Hoe zit het ook alweer?

Als je tijdens je relatie eigen middelen hebt geïnvesteerd in het vermogen van je partner of in een gezamenlijk vermogen een groter deel hebt geïnvesteerd dan je partner, dan ontstaat er een vergoedingsrecht. Dit gebeurt bijvoorbeeld bij de aankoop van een woning, een verbouwing of bij de aflossing van een hypothecaire geldlening.

Als een vergoedingsrecht ontstaan is na 1 januari 2012 dan is hierop de beleggingsleer van toepassing. Dit houdt in dat de vergoedingsrechten die zijn ontstaan na 1 januari 2012 niet alleen recht geven op teruggave van het geïnvesteerde bedrag, maar ook op de waardeontwikkeling van het goed. Het toepassen van de beleggingsleer kan zeker in het geval van een tussentijdse aflossing op een hypothecaire geldlening voor grote financiële problemen zorgen.
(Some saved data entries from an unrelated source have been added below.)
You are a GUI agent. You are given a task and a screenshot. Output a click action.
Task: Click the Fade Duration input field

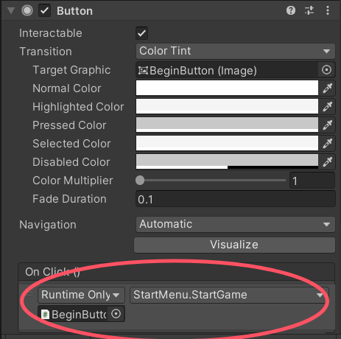[236, 199]
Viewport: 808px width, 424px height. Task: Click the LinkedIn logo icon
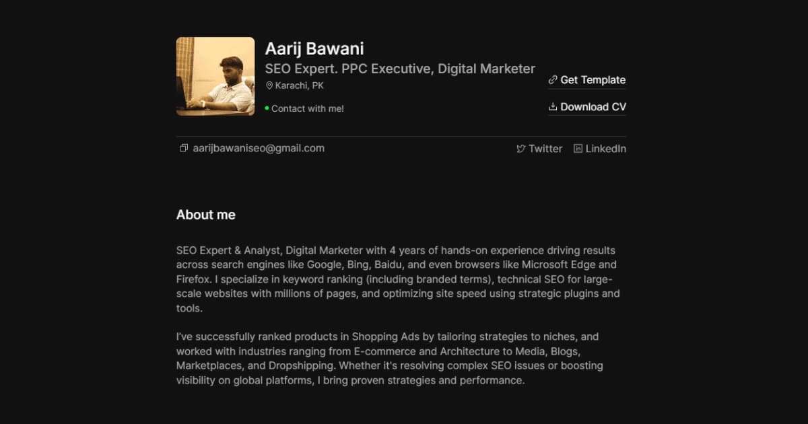tap(578, 149)
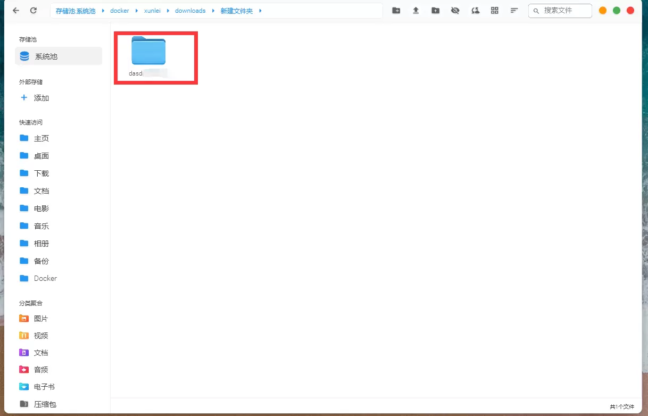Click the user sync icon in toolbar

coord(475,11)
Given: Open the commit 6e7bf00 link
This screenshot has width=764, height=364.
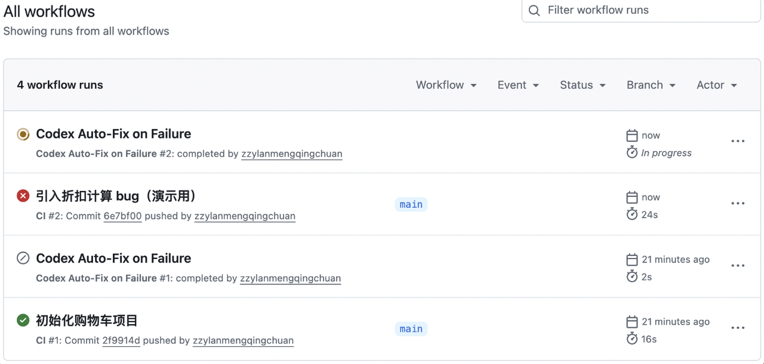Looking at the screenshot, I should [x=122, y=216].
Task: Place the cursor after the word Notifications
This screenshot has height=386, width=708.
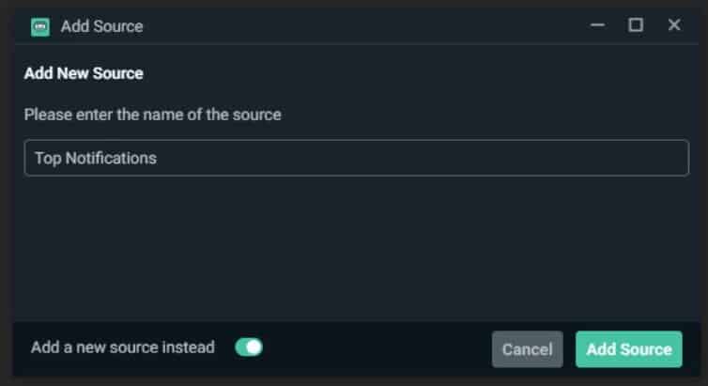Action: [x=158, y=159]
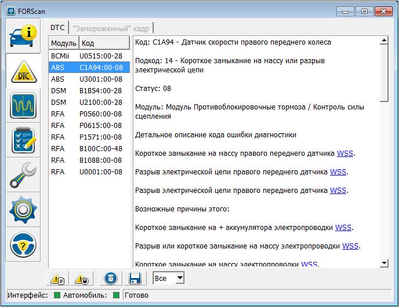This screenshot has height=307, width=399.
Task: Open the wrench service functions section
Action: coord(23,175)
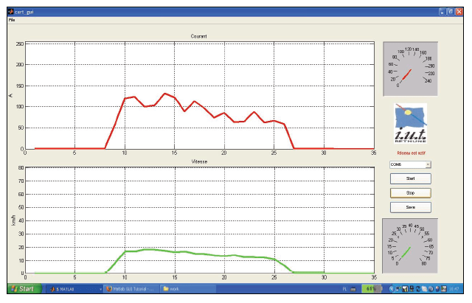This screenshot has width=472, height=303.
Task: Click the current gauge dial
Action: coord(410,68)
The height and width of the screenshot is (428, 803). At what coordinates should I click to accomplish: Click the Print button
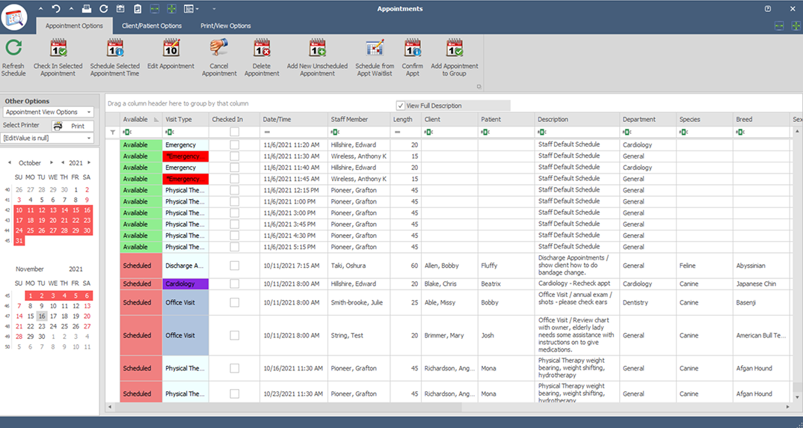(x=73, y=126)
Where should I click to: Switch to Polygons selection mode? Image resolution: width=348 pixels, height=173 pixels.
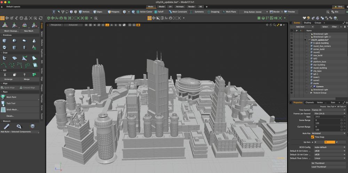[x=113, y=12]
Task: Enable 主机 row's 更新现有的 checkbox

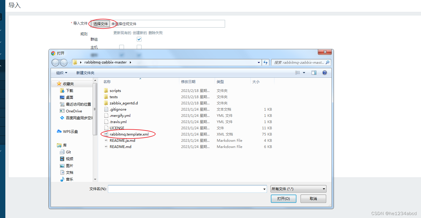Action: point(122,47)
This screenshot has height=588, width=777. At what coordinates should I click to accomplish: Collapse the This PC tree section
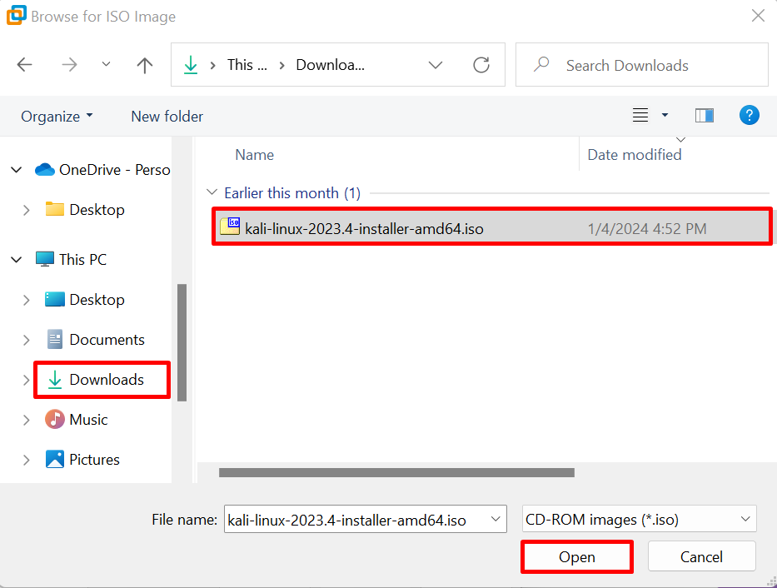[17, 260]
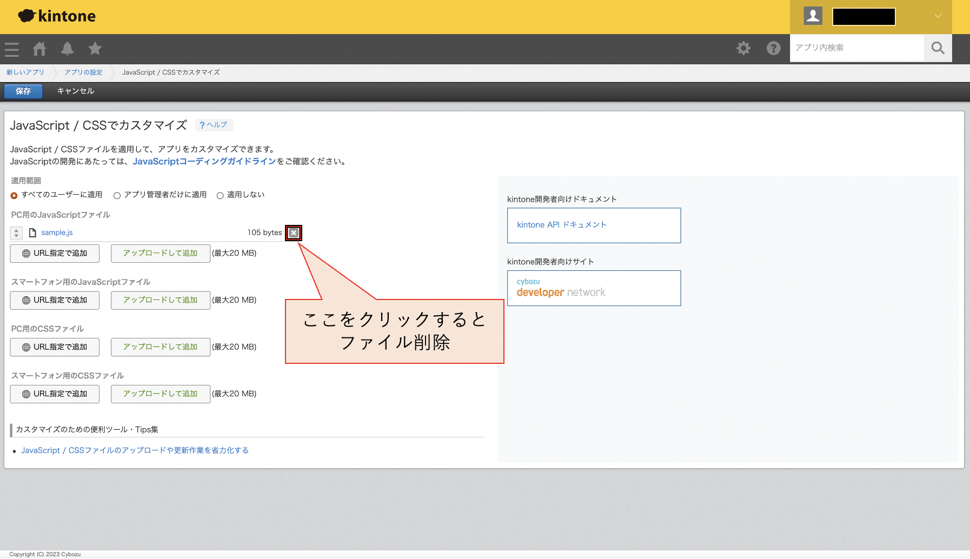Select すべてのユーザーに適用 radio button
Image resolution: width=970 pixels, height=559 pixels.
tap(14, 196)
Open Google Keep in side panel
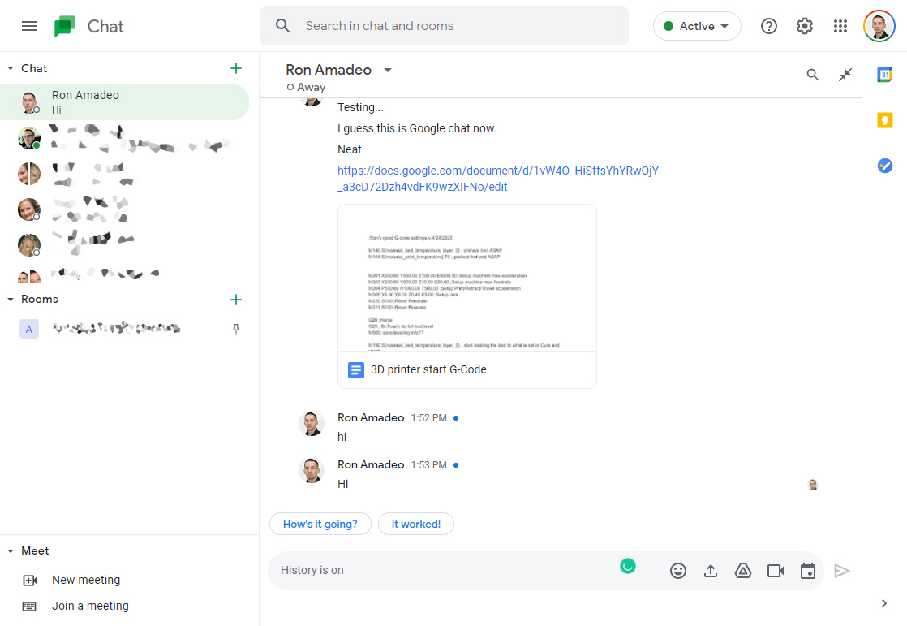907x626 pixels. (885, 120)
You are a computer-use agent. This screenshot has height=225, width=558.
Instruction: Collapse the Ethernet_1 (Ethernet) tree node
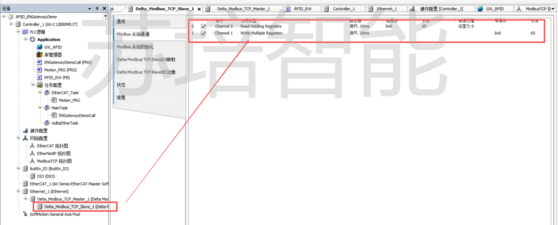coord(19,192)
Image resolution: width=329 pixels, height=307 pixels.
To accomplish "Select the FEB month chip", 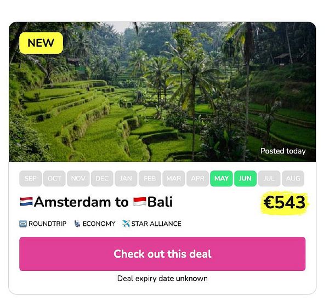I will pyautogui.click(x=150, y=179).
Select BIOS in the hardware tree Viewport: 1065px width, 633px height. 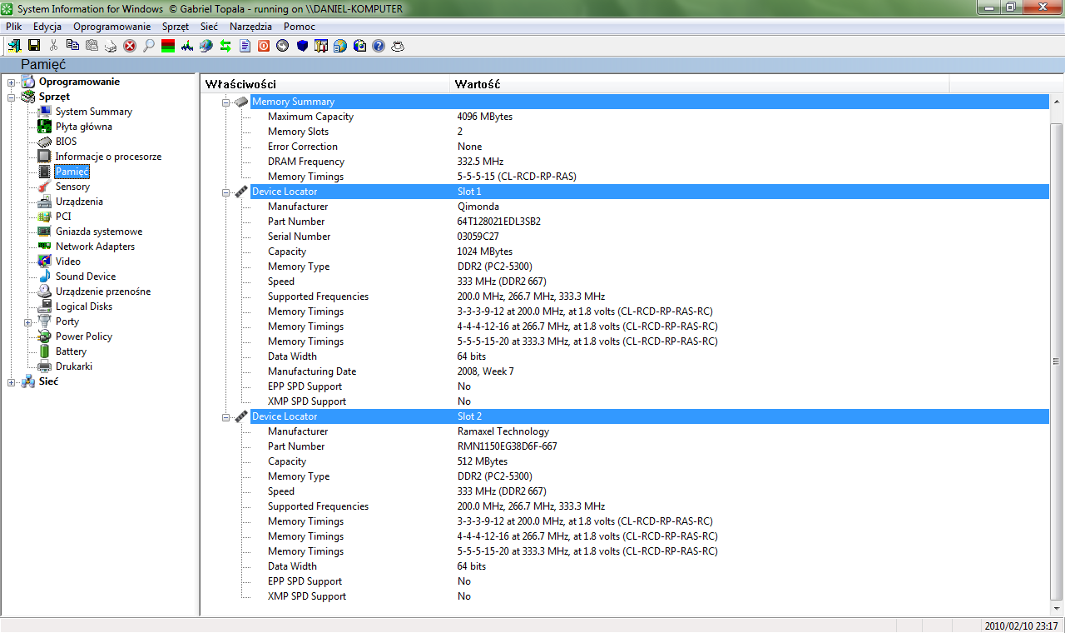point(66,142)

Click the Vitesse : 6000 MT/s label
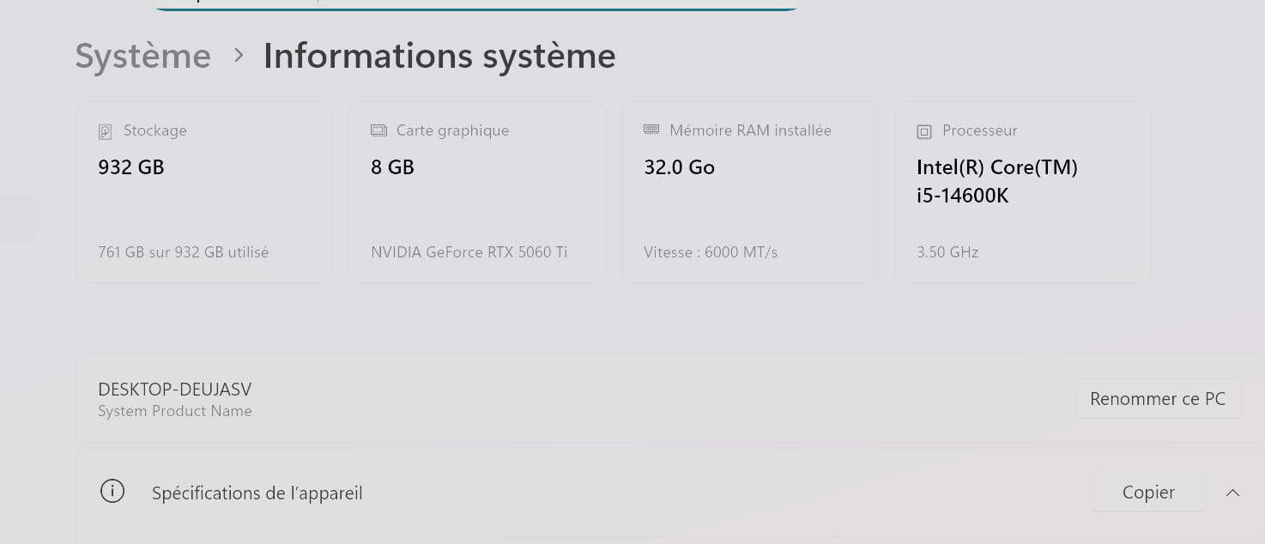point(710,252)
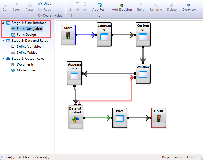Image resolution: width=203 pixels, height=160 pixels.
Task: Open the Add Form dropdown arrow
Action: (x=100, y=16)
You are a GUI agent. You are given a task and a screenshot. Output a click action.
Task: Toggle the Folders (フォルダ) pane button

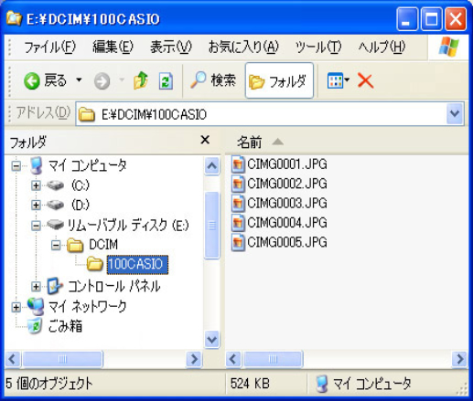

Uitspraak van het Gerechtshof Amsterdam

Aan de hand van een recente uitspraak van het Gerechtshof Amsterdam van 15 december 2020 leggen wij uit hoe je om moet gaan met vergoedingsrechten en beleggingsleer.

Een man en een vrouw zijn in 2014 gehuwd in gemeenschap van goederen. De man en de vrouw gaan in 2020 scheiden. In 2014 ontvangt de man een schenking van zijn ouders met uitsluitingsclausule ter waarde van € 75.000,-. De man heeft dit bedrag afgelost op de gezamenlijke hypothecaire geldlening en stelt dat er sprake is van een vergoedingsrecht en dat de beleggingsleer van toepassing is. De man verwijst voor de wijze waarop het vergoedingsrecht berekend dient te worden naar Kamerstukken. Hieruit blijkt dat de waarde van het appartement op het moment van de aflossing niet relevant is, maar dat het vergoedingsrecht berekend dient te worden op grond van de oorspronkelijke aanschafwaarde van het appartement.

De vrouw is het daar niet mee eens en stelt dat de man slechts recht heeft op een nominale vergoeding van € 75.000,-.

Het Hof stelt op grond van artikel 1:87 BW de man in het gelijk. En hoewel in artikel 1:87 lid 2 sub b BW staat dat bij een aflossing van een lening een vergoedingsrecht ontstaat dat afhankelijk is van de waarde van het goed ten tijden van de aflossing, blijkt uit de wetsgeschiedenis dat men bij de aflossing van een lening die is aangegaan ter verwerving van een goed uit gegaan moet worden van de toepasselijkheid van artikel 1:87 lid 2 sub a BW. De waarde op het moment van de aflossing speelt dus geen rol.

Een voorbeeld

Een man en een vrouw zijn in 2002 getrouwd in gemeenschap van goederen. Zij kopen in 2003 een woning aan voor € 250.000,-. In 2014 ontvangt de man een schenking van € 100.000,- waarop een uitsluitingsclausule rust. De man lost dit bedrag af op de hypothecaire geldlening. Op dat moment is de woning 300.000,- waard. In 2021 gaan de man en de vrouw scheiden en is de woning € 450.000,- waard.

De man heeft daarbij dus recht op een vergoedingsrecht van € 100.000,- / € 250.000,- * € 450.000,- = € 180.000,-.

Deze uitkomst kan bij de vrouw allerlei emoties oproepen en als zeer onrechtvaardig ervaren worden.